1 of 1 people found the following review helpful:

I love this Orestia!, October 10, 2008
by Ryan Kouroukis
Again, I compared many different Orestia's and fell in love with this one on Hackett by Meineick.
It reads beautifully and easily and the drama and intensity is unmatched. You also get a believable sense of the characters, and the setting in this one.
It is in my opinion the best modern version that can be most easily performable with no archai-sisms in the language.
I always go with Hackett now that I've found some really excellent translations!
Highly recommended.

Civic Justice . . . Male and Female, August 22, 2010
by Doctor Moss
A couple of lines of interpretation, neither of them original.
The establishment of civic justice.
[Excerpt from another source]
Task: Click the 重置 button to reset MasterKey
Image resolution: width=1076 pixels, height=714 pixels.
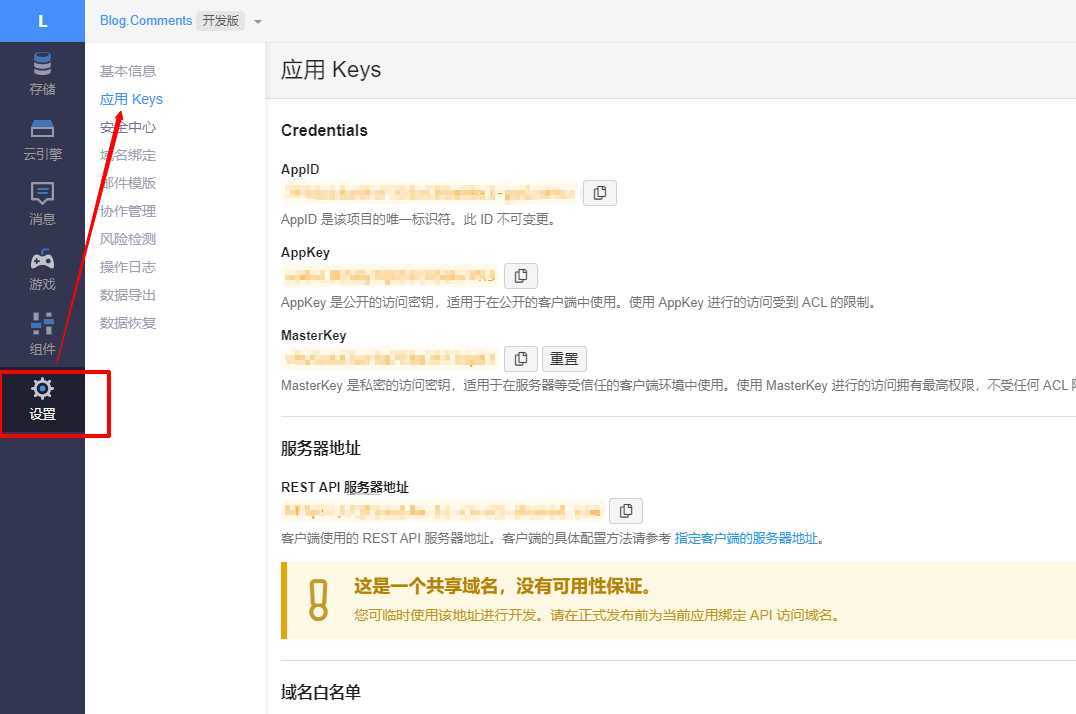Action: coord(564,358)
Agamemnon, Clytemnestra, and Orestes are caught in a spiral of blood revenge, with no apparent end, as the Furies demand further revenge for Orestes' killing of Clytemnestra. Athena steps in, but not to judge for herself, but to institute a jury of citizens, with her own vote providing the tie-breaker. The Furies are afterwards given a new role, as Eumenides, but no longer propel the cycle of vengeance.
The other line is the role of female and male. The Furies defend blood relationships. It is the Furies who demand vengeance for Clytemnestra's death and for Agamemnon's sacrifice of Iphegenia (both murders of blood kin by blood kin), but it is Apollo who urges Orestes to vengeance for the death of Agamemnon (a murder of husband by wife -- a civil rather than a blood relationship). The Furies, who are born fatherless and live as virgins, and so are unrelated to the male, are removed from the new institution of civil justice. Athena, although female, was born motherless (sprung from the head of Zeus), and she presides over the establishment of civil justice. Orestes is freed, despite killing his mother, over the objections of the Furies.
Athena presents an especially modern argument of sorts to the Furies (lines 420 to 435), saying, "There are 2 sides to the story." And the turning point seems to be what she says is in 430 -- "So you would rather be called just than act justly?" From then on, the Furies say they will accept Athena's wisdom.
The "called just" vs. "act justly" sounds very modern, in the context. In justice as vengeance, the distinction doesn't have the same significance. The Furies seem from then on swept along in a much more modern perspective, bowing to the more modern sense of civic justice.
2 of 4 people found the following review helpful:

The Great Greeks, December 14, 2008
by P. Gallagher
The Oresteia is one of the worlds greatest dramatic works. This particular translation is one of the best for academic purposes. An A+++ on any Literary students must have list!
6 of 12 people found the following review helpful:

The play within the Translation, January 20, 2000
by Elizabeth Zumfelde
I worked on the production of this translation at The University of South Carolina in 1998. I designed the costumes and masks. Before I began the design process, I read other translations of the script. Peter's translation was done with attention to what the characters were saying, not just the literal dictionary definition of the Ancient Greek. The pacing and flow of the play is great and I recommend it to anyone who thinks that Ancient Greek plays are dull and better left alone.